* SÉRIE D'EXERCICES *
**A.** Traduisez en anglais cette phrase tirée du texte de la page : « Alors tout d'abord il faut féliciter tous ces autodidactes, qui ont appris à penser par eux-mêmes comme des grands. »
**B.** Répondez brièvement à ces questions d'après le texte de la page :
(i) Selon la deuxième phrase, qu'apprend-on à l'école ?
(ii) Avec combien de gardes du corps la fille du président est-elle arrivée au Lycée Français ?
(iii) Quel est le nom de la marche au cours de laquelle la dame dit avoir été attaquée ?
**C.** Recopiez sans rien changer tout ce qui, dans le texte de la page, va de « Alors franchement j'en » jusqu'à « wait a minute... ».

Et puis il y a l'école. À l'école on apprend à compter, à lire, à savoir placer la France sur une carte. Mais non, définitivement non, à l'école tunisienne on n'apprend pas (encore) à penser. Aucune étude de documents historiques, aucun cheminement de l'esprit critique, aucun commentaire de texte au vrai sens du terme, et en philosophie la recette gagnante est de sortir un maximum de pensées de philosophes, mais gare à celui qui donne son avis, il sera gratifié d'une sale note et d'une remarque lui faisant part qu'il ferait mieux d'arrêter de jouer les philosophes et apprendre son cours à la place.
Ce n'est d'ailleurs pas un secret : il était monnaie courante de rencontrer au Lycée Français des enfants de ministres, voire la fille du président, qui nous a été offerte en pâture avec ses six gardes du corps à partir de 2002 si mes souvenirs sont bons. Bonjour la confiance en la qualité de l'enseignement national de la part du gouvernement lui-même...
Alors tout d'abord il faut féliciter tous ces autodidactes, qui ont appris à penser par eux-mêmes comme des grands. Mais loin s'en faut pour que tous mes compatriotes suivent la même voie.
En attendant, les témoignages sur Facebook et ailleurs fleurissent, et les gens les partagent, comme s'ils étaient parole d'Évangile (c'est une image. Ouais en fait pour ce que j'en pense ça compte aussi au sens propre). On a eu droit à tout, du bon, du constructif, de l'instructif, et du franchement médiocre voire de la propagande à peine dissimulée. Dans le désordre, on a eu droit aux médecins présents à la Kasbah, aux journalistes suivant les manifestations, aux manifestants se faisant taper par ce qu'ils pensent être des policiers, aux prétendus policiers qui fourrent des sachets de came dans des sacs de médicaments avant d'avertir les journalistes. Et puis il y a eu cette dame qui dit s'être fait attaquer lors d'une marche (la marche des femmes pour la citoyenneté et l’égalité) par ce qu'elle croit être un groupe religieux extrémiste (mené par un barbu) et s'être fait sauver par ce qu'elle croit être des policiers en civil.
Alors franchement j'en arrive à des pointes d'exaspération. On ne peut plus parler de témoignage quand on interprète la moitié des événements qu'on a vécu il y a deux heures. Si un gars barbu m'attaque, même s'il crie Allah Akbar au moment de l'assaut, rien ne prouve qu'il est islamiste, ni musulman d'ailleurs. De même, si c'est un gars en uniforme de policier sortant d'une voiture de police qui me tabasse, eh bien il n'est pas nécessairement policier ou même s'il l'est, n'est pas nécessairement mandaté pour m'attaquer. Vous imaginez la manipulation qu'on pourrait orchestrer si c'était si facile. Err wait a minute...
En vrai pour confirmer l'identité de quelqu'un ou son appartenance à un groupe, que ce soit un flic ou un islamiste, on attend que le groupe revendique le truc, ou bien on mène une enquête. Ce sont les règles de base. Ou sinon on dit des choses vagues dans le vide, on interprète, et on risque de propager des idées fausses qui profitent à des entités manipulatrices qui ont un intérêt évident ou caché dans l'histoire. Omar m'a tuer, cqfd.

[Données recueillies]
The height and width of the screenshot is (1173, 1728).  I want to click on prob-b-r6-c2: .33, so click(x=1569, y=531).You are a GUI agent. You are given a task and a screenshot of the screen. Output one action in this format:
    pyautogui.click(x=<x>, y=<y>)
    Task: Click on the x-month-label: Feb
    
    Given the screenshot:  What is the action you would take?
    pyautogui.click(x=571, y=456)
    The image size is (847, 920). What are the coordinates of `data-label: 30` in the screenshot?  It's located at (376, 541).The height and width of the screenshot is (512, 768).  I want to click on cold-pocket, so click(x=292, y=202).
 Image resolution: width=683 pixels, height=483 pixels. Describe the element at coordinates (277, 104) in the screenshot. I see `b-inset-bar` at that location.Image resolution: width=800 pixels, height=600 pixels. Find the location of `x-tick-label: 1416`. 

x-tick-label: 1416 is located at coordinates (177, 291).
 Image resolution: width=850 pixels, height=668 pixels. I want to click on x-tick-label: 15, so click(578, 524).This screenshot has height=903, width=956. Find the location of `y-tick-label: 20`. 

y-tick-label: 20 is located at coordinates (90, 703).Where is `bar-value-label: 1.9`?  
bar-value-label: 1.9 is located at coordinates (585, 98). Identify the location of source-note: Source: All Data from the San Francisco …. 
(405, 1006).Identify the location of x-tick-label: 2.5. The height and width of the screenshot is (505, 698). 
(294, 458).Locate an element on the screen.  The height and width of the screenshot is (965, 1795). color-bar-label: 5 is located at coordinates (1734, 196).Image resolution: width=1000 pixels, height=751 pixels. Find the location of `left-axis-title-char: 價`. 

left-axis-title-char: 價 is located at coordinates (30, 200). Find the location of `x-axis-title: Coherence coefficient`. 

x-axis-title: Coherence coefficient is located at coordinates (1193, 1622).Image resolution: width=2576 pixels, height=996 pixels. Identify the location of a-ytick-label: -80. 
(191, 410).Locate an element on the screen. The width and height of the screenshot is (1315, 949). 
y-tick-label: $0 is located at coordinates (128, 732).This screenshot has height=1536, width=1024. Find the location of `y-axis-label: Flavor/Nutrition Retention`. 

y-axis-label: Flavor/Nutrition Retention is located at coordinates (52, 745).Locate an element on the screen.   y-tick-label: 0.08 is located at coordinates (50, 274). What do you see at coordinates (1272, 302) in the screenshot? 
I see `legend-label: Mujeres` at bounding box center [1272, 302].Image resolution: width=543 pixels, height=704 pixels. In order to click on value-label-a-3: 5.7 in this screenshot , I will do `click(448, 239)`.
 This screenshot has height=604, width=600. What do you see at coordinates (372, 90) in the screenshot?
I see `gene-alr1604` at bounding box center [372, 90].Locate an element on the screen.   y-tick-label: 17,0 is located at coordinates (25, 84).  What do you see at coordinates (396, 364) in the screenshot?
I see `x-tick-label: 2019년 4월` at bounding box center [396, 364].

* EXERCICES CORRIGÉS *
**A.** So first of all, we should congratulate all these self-taught people, who learned to think for themselves like grown-ups.

**B.**
(i) On y apprend à compter, à lire et à savoir placer la France sur une carte.
(ii) Elle avait six gardes du corps.
(iii) Il s'agit de la marche des femmes pour la citoyenneté et l'égalité.

**C.**
Alors franchement j'en arrive à des pointes d'exaspération. On ne peut plus parler de témoignage quand on interprète la moitié des événements qu'on a vécu il y a deux heures. Si un gars barbu m'attaque, même s'il crie Allah Akbar au moment de l'assaut, rien ne prouve qu'il est islamiste, ni musulman d'ailleurs. De même, si c'est un gars en uniforme de policier sortant d'une voiture de police qui me tabasse, eh bien il n'est pas nécessairement policier ou même s'il l'est, n'est pas nécessairement mandaté pour m'attaquer. Vous imaginez la manipulation qu'on pourrait orchestrer si c'était si facile. Err wait a minute...